We identified GNAS hotspot activating mutations in two CFOS cases and identified fibrous dysplasia component on histology in one patient who had prior history of fibrous dysplasia. Malignant transformation of FD to OS or other sarcomas has been well documented in the literature with frequency varying from less than 1% to 6.7% [22,23,24]. GNAS hotspot mutations were identified in both the fibrous dysplasia and sarcoma components in majority of reported cases (8/10) [25]. Consistent with our findings, TP53 inactivating mutations, multiple CNAs, and multiple chromosomal abnormalities have been reported in the prior studies [25, 26]. Although structural variants involving GNAS have been shown, de novo GNAS activating mutations have not been reported in the previous comprehensive genomics studies of long bone OS [6,7,8,9]. Majority of fibrous dysplasia cases harbor GNAS R201C/R201H activating mutations [27, 28], which are known driver mutations in the development of fibrous dysplasia. GNAS encodes the alpha-subunit of the heterotrimeric G protein complex. The missense mutation at residue R201 causes constitutive activation of the G-stimulatory pathway with increased cAMP production [29], which will disrupt the normal self-renewal process of skeletal stem cells [30]. It is possible that GNAS activating mutations, might cooperate with APC and TP53 inactivation in malignant transformation to high-grade CFOS based on the observation from the current study. Studies using genetically engineered mouse models with combination of GNAS hotspot mutations with or without knockout of APC and TP53 can further elucidate the role of GNAS, as well as any synergistic role of APC and TP53 inactivation, in the malignant transformation of fibrous dysplasia to CFOS.

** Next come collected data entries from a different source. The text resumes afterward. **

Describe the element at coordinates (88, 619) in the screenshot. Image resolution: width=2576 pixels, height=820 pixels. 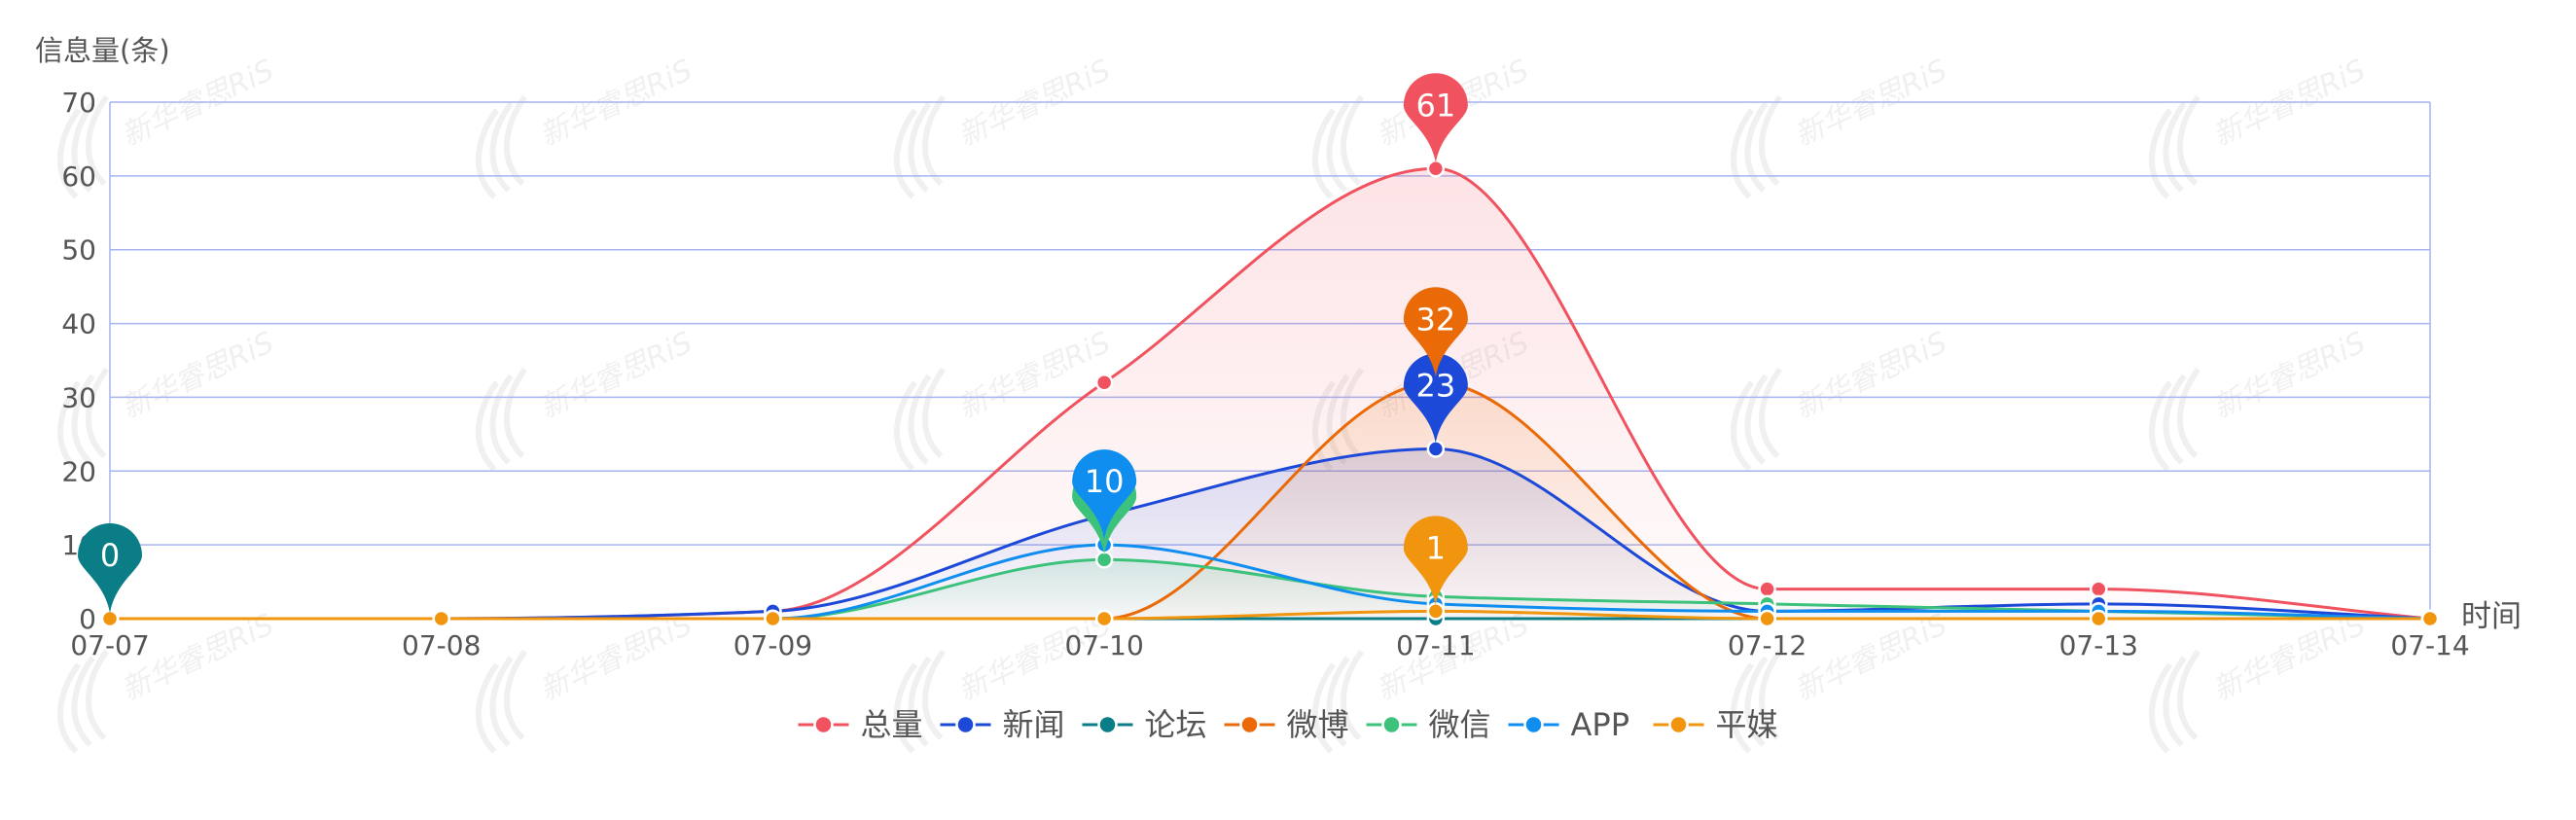
I see `y-tick-label: 0` at that location.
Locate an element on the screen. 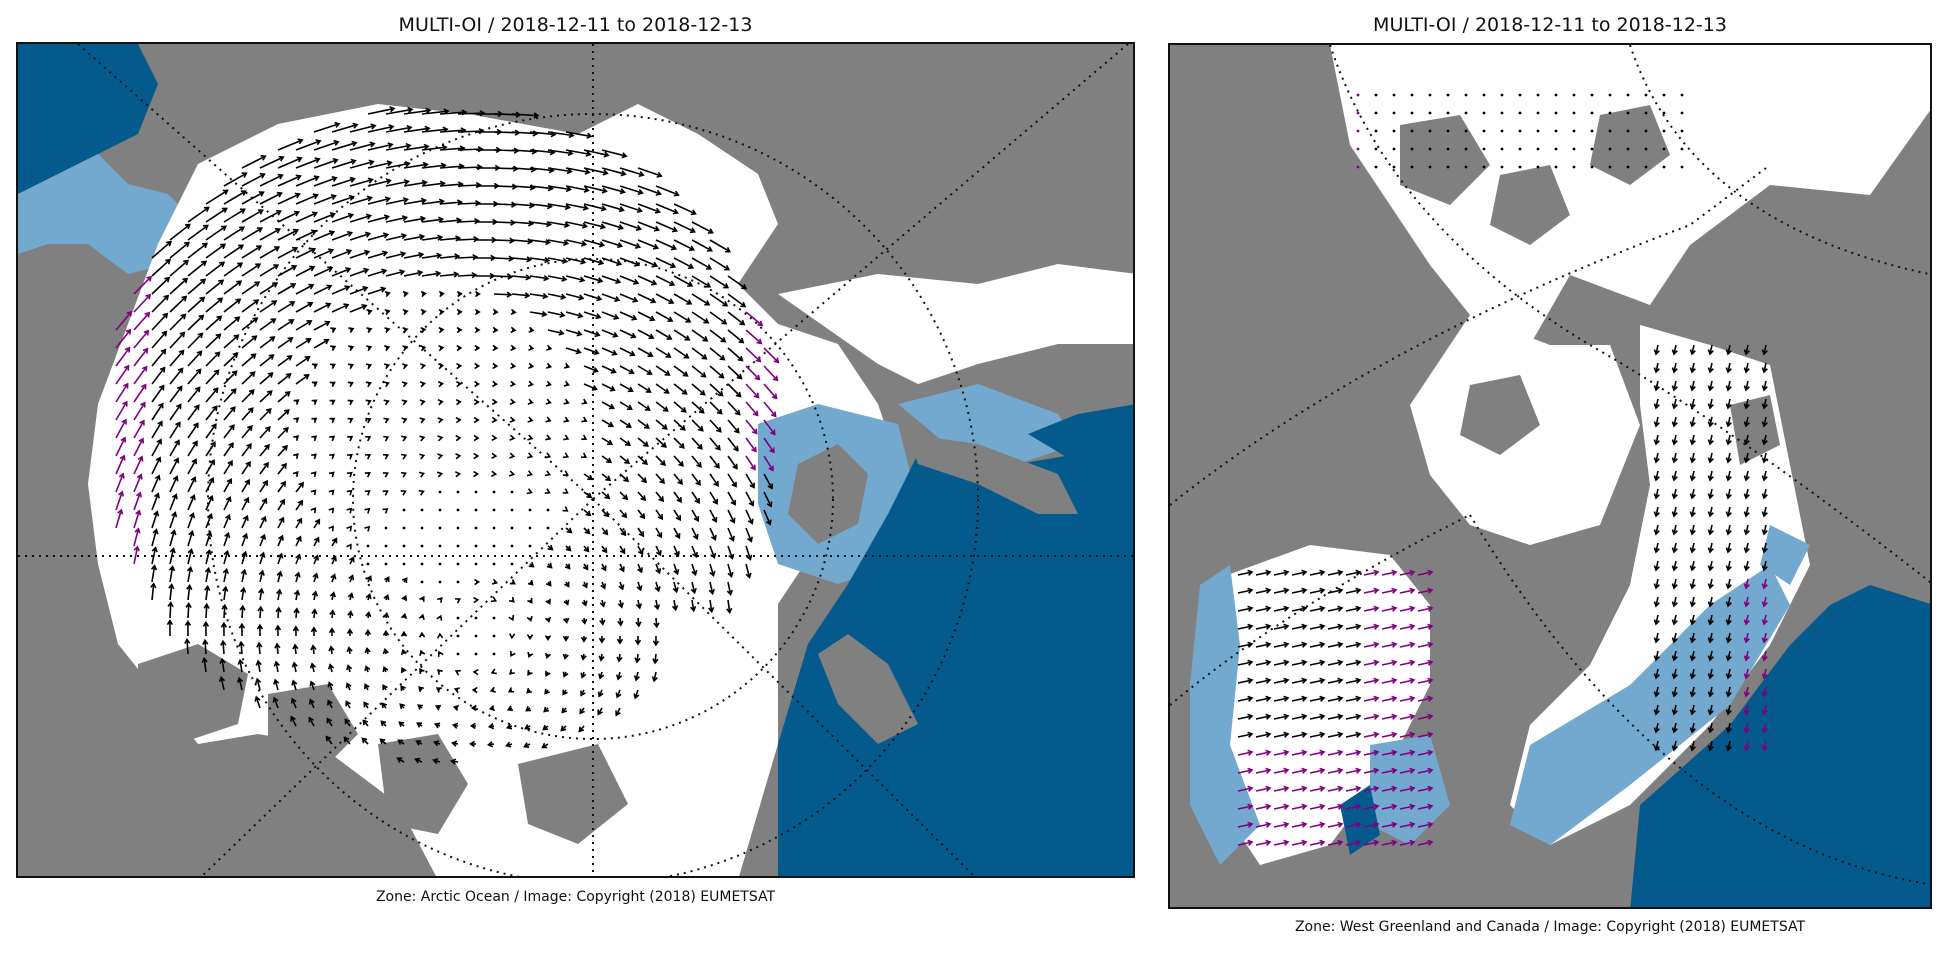 The image size is (1948, 954). island-novaya-zemlya is located at coordinates (993, 474).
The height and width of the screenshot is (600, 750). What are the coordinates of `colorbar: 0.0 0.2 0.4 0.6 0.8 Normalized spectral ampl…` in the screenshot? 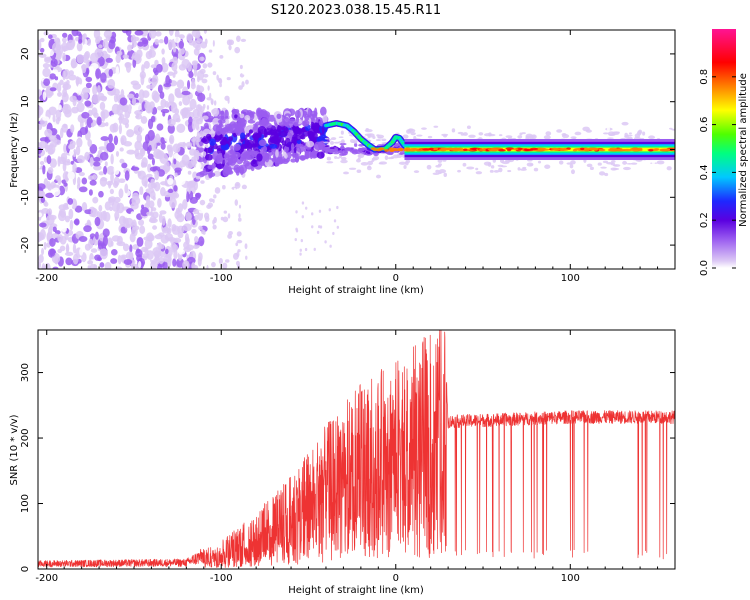 It's located at (724, 152).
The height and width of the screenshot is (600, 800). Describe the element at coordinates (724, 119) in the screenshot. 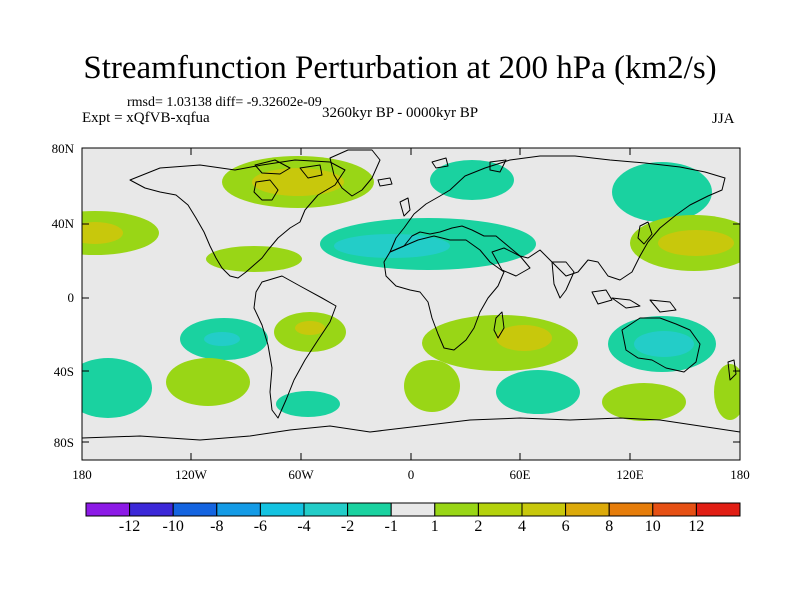

I see `season-label: JJA` at that location.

In summary, high-grade CFOS demonstrate highly unstable and complex genomes, recurrently mutated genes including TP53, CDKN2A/B, and PTEN, and gene amplifications in CCNE1, AKT2, MET, NTRK1, PDGFRA, KDR, KIT, MAP3K14, FGFR1, and AURKA, leading to activation of the RAS-PI3K pathway, or aberrations in the cell cycle, DNA repair, and epigenetic regulation pathways. Thus potentially targetable genetic events  (PDGFRA, KIT, FGFR1, PTEN) are present similar to high-grade OS of long bones. Further studies with a larger cohort are needed for the true prevalence of these targetable genetic alterations.